Thursday, August 18, 2011

The Future of Trees



It's difficult for most people to get really excited about trees because our planet seems to have so many of them.  However, recently, I have become more and more upset about the plight of trees and, consequently, the future of human beings.

I don't know if it's a product of living on the East Coast of the United States, but I remember when I was a little girl living in Boston and they used to say that within my lifetime the entire Eastern seaboard would become so urbanized that all of the major cities, Boston, Providence, Hartford, New York City, Trenton, Philadelphia, Wilmington, Baltimore, and Washington, would soon become merged into one giant mega-city.  Urban sprawl between the cities would eventually overlap and knit together.  Well, that day has arrived.  We have finally arrived at what has been called the "megalopolis."  In 2,000, this part of the country was home to about 17% of the U.S. population living on less than 2% of the nation’s land area.

But my concern is much smaller.  I have noticed that in recent decades, as part of our urbanization, we are all clearing and cutting down trees to make way for parking lots, malls, commercial areas, gas stations, and new homes.  We replace these forests with a few token trees - and they are almost always little, stumpy ornamental trees, like flowering cherry trees, dogwoods or tiny Japanese maples.  We are not replacing our giant shade trees - if and when we replace our trees at all!  These trees might be pretty in the springtime, but they are more like bushes than trees and do not provide shade, shelter or protection from the increasingly violent and hot weather we are experiencing as our planet's heat has been dramatically climbing.  It is like decorating your living room with colorful accent pillows instead of a sofa and chairs!  Pretty, but useless!

We aren't really interested in "ordinary" tall shade trees like oaks, pine, beech, sugar maple, hickory, or black walnut (this last tree used to be abundant in New Jersey, it still is treasured in the wood paneling in some older homes, but is basically extinct in our area now).   We are far more interested in making sure that people can see our store sign from the road, or that we have a big front lawn with no trees so people can see how wealthy we are, or that we spend as little money as possible leveling a flat, tree-less parking lot for the lowest cost.  Perhaps commercial real estate owners don't like the potential liability of a tree branch falling on a car or figure they can get more parking spaces by eliminating trees.

Let me give you a rather shocking statistic.  The average tree lives between 60-80 years old, but the average urban tree today lives only 8 years.  Why?  They are sicker from pollution and we cut them down every time we want to put up a more modern building and replace them with younger trees.  Do you see the problem here?

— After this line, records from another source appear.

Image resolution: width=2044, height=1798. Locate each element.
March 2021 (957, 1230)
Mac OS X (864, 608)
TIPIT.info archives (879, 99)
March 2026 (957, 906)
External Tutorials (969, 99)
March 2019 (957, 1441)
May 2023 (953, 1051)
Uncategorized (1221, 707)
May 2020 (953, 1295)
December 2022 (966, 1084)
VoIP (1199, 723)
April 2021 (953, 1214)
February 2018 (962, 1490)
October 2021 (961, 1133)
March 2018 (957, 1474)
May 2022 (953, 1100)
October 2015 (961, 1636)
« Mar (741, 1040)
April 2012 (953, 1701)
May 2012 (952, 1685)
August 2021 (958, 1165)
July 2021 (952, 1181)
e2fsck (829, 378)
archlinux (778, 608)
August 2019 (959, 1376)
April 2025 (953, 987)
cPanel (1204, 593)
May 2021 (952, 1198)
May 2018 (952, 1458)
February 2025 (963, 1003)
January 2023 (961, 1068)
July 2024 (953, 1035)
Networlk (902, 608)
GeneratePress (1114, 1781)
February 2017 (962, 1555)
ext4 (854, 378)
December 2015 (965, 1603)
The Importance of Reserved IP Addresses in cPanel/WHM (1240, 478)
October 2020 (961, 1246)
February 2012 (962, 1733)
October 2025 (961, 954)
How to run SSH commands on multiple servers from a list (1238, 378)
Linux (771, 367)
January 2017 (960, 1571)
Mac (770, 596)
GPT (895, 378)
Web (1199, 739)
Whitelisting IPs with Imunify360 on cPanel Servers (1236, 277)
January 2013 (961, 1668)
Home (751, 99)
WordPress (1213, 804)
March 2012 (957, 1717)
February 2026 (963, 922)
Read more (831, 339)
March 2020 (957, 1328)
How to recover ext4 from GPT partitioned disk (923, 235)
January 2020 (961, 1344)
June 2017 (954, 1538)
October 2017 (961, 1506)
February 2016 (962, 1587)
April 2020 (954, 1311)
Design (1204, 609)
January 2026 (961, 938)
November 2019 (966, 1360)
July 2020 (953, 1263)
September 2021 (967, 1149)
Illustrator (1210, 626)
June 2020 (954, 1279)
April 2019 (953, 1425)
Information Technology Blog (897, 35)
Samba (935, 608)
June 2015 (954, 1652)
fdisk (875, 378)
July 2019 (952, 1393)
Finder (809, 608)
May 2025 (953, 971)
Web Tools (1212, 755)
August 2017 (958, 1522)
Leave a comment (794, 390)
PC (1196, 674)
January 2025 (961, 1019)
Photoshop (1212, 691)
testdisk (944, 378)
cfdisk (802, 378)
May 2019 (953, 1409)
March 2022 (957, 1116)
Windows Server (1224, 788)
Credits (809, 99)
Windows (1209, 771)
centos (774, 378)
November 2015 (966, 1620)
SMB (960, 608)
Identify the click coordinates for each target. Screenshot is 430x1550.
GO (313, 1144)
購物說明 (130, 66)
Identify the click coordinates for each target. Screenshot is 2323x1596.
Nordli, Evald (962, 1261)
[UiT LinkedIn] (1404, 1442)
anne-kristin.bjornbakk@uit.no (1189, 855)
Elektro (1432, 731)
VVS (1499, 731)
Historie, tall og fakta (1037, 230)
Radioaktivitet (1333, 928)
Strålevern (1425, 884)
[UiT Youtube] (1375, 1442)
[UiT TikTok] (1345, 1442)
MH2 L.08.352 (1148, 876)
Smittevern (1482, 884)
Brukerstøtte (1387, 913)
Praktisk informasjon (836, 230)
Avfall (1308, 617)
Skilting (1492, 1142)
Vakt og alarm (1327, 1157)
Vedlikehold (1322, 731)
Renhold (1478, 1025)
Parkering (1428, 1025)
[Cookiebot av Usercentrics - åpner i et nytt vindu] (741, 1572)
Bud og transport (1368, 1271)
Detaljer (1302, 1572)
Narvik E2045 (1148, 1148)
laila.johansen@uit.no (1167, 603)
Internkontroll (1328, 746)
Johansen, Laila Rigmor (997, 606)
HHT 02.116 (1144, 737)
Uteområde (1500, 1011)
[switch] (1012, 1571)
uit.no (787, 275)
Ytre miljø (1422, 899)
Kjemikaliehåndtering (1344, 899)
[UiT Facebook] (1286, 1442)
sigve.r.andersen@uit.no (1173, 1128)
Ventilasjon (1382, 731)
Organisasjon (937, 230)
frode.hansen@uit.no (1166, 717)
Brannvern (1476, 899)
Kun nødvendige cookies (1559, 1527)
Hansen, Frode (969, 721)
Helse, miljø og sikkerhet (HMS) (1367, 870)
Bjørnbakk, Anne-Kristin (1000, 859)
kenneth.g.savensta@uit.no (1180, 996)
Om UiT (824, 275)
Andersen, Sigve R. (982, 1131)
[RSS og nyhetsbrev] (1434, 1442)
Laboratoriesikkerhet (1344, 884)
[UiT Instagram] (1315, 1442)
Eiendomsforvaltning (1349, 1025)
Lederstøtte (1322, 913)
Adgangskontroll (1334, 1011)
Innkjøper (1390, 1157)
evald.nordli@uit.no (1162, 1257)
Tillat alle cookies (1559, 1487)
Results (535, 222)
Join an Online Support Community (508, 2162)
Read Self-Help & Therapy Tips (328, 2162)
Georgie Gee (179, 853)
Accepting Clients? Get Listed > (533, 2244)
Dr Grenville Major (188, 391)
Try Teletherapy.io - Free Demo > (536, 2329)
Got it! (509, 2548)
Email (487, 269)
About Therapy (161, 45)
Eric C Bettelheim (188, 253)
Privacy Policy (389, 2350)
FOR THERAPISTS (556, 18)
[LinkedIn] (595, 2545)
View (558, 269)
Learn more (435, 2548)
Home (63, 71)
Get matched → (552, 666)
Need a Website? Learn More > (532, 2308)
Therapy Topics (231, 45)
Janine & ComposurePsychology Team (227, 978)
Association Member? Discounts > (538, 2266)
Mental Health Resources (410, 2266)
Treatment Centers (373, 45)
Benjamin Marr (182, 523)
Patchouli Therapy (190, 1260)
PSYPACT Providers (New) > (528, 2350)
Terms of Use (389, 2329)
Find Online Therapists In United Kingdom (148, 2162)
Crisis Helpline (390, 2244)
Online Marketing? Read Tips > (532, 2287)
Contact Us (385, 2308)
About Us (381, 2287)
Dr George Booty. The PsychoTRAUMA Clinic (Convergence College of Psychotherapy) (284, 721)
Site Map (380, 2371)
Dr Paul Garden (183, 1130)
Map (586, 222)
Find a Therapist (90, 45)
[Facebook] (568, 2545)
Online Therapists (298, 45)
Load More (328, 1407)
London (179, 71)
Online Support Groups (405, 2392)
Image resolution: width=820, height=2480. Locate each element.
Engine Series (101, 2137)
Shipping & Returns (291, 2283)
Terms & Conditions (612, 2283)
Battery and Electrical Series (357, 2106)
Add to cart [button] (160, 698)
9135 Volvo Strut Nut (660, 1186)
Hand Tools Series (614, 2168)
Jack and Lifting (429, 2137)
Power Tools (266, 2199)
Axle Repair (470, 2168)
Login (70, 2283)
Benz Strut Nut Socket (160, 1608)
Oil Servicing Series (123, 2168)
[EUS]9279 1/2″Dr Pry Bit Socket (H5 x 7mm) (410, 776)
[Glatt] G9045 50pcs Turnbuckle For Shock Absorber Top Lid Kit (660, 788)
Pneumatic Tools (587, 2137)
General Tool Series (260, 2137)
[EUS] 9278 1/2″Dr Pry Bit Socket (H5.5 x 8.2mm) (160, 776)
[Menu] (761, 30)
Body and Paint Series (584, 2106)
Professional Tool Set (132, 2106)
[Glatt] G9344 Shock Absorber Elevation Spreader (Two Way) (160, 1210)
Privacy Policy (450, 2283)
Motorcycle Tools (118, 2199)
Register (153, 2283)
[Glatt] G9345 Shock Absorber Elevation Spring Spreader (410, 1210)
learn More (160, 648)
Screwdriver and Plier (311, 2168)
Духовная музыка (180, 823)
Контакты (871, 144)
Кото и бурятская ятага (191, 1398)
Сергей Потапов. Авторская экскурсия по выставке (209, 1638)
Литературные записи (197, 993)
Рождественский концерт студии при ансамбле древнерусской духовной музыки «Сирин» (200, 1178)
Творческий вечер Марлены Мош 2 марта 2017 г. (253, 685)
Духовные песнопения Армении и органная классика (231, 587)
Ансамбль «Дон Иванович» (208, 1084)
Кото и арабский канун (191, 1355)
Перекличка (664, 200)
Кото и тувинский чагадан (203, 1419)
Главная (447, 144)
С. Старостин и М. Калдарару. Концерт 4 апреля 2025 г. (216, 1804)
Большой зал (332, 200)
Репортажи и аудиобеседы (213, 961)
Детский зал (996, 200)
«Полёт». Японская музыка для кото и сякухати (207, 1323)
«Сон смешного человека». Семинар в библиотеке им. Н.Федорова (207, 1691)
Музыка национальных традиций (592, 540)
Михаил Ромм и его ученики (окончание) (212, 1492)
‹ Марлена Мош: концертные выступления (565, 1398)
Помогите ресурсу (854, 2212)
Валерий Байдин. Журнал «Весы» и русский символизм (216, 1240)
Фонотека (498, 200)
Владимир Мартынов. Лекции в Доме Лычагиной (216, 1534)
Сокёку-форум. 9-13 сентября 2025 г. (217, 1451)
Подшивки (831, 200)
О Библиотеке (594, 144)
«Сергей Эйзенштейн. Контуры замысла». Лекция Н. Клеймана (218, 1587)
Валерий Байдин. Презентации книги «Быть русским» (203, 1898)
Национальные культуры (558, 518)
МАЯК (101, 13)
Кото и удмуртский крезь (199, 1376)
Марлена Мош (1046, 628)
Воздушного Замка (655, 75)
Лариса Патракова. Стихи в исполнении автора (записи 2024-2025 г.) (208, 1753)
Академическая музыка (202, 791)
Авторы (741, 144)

The bottom line is that we are not interested in trees.  I was quite shocked when I finally realized that all those lovely little pockets of wildlife and forests that I see from the highway are actually, when viewed from the air, nothing but thin, isolated patches of trees between streets and homes.  I know it sounds strange, but here in New Jersey, we are living in the future.  Montana, Alabama, Texas, and the other states may not look anything like New Jersey today - but they will in the near future.  And the future shows me that we are running out of time. 

Consider this:  In the past 10 years alone, human beings have cut down enough trees to forest an area the size of the country of Peru!  In order to reforest what we have cut down in only a decade, every man, woman and child on earth will have to plant and care for 2 trees every year for ten years!  That's to make up for the loss of 14 billion trees.  We are not slowing down our tree-cutting today.  We are cutting them down even faster.  And we are not replanting them at a proportional rate for the reasons I listed above.  We are 1) vain and 2) greedy and 3) trees are "free." 

Planting trees around your home (and I do not mean tiny ornamental flowing trees) increases your property value by between 10-20 percent, and can reduce your air conditioning needs by 30 percent and save up to 50 percent on your home heating bills.  One young tree next to your house is equal to 10 air conditioning units operating 20 hours/day.  One young tree can absorb all the carbon emitting by driving your car 26,000 miles in a year.

So, you do not have to be clairvoyant to understand the future of trees and therefore of human beings.  Plant a tree today.